**DIRECTION**
Print the listing below line for line, changing nothing.

**MATERIAL PROVIDED**

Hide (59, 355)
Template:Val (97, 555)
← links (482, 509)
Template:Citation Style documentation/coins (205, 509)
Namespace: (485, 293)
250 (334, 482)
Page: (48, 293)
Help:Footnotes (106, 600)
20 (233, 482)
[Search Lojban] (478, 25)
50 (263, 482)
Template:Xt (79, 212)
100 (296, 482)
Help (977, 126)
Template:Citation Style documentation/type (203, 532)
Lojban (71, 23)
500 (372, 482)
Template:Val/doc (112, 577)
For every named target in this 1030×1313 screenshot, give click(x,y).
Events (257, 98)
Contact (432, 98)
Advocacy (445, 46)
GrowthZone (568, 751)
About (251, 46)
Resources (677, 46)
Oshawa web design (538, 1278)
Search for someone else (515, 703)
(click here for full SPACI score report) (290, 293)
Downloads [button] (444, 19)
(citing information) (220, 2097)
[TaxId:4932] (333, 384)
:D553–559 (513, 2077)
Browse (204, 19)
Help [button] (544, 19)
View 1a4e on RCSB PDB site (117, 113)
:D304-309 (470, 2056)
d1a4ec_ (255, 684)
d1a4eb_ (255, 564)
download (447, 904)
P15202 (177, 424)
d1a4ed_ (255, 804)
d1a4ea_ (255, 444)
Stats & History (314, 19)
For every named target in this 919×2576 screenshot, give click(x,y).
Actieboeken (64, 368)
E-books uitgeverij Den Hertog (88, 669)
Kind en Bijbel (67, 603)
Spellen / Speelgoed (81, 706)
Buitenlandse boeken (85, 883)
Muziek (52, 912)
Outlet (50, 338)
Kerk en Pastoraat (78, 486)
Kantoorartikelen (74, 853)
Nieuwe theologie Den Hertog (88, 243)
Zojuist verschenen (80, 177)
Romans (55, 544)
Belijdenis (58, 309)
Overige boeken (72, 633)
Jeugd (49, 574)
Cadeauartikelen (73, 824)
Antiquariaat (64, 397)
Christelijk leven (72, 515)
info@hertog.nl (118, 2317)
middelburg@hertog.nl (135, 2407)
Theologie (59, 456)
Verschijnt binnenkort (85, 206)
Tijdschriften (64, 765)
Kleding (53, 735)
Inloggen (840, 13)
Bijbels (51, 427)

**OUTPUT BELOW**
Hide (59, 355)
Template:Val (97, 555)
← links (482, 509)
Template:Citation Style documentation/coins (205, 509)
Namespace: (485, 293)
250 (334, 482)
Page: (48, 293)
Help:Footnotes (106, 600)
20 (233, 482)
[Search Lojban] (478, 25)
50 (263, 482)
Template:Xt (79, 212)
100 (296, 482)
Help (977, 126)
Template:Citation Style documentation/type (203, 532)
Lojban (71, 23)
500 (372, 482)
Template:Val/doc (112, 577)
For every named target in this 1030×1313 screenshot, give click(x,y).
Events (257, 98)
Contact (432, 98)
Advocacy (445, 46)
GrowthZone (568, 751)
About (251, 46)
Resources (677, 46)
Oshawa web design (538, 1278)
Search for someone else (515, 703)
(click here for full SPACI score report) (290, 293)
Downloads [button] (444, 19)
(citing information) (220, 2097)
[TaxId:4932] (333, 384)
:D553–559 (513, 2077)
Browse (204, 19)
Help [button] (544, 19)
View 1a4e on RCSB PDB site (117, 113)
:D304-309 (470, 2056)
d1a4ec_ (255, 684)
d1a4eb_ (255, 564)
download (447, 904)
P15202 (177, 424)
d1a4ed_ (255, 804)
d1a4ea_ (255, 444)
Stats & History (314, 19)
For every named target in this 919×2576 screenshot, give click(x,y).
Actieboeken (64, 368)
E-books uitgeverij Den Hertog (88, 669)
Kind en Bijbel (67, 603)
Spellen / Speelgoed (81, 706)
Buitenlandse boeken (85, 883)
Muziek (52, 912)
Outlet (50, 338)
Kerk en Pastoraat (78, 486)
Kantoorartikelen (74, 853)
Nieuwe theologie Den Hertog (88, 243)
Zojuist verschenen (80, 177)
Romans (55, 544)
Belijdenis (58, 309)
Overige boeken (72, 633)
Jeugd (49, 574)
Cadeauartikelen (73, 824)
Antiquariaat (64, 397)
Christelijk leven (72, 515)
info@hertog.nl (118, 2317)
middelburg@hertog.nl (135, 2407)
Theologie (59, 456)
Verschijnt binnenkort (85, 206)
Tijdschriften (64, 765)
Kleding (53, 735)
Inloggen (840, 13)
Bijbels (51, 427)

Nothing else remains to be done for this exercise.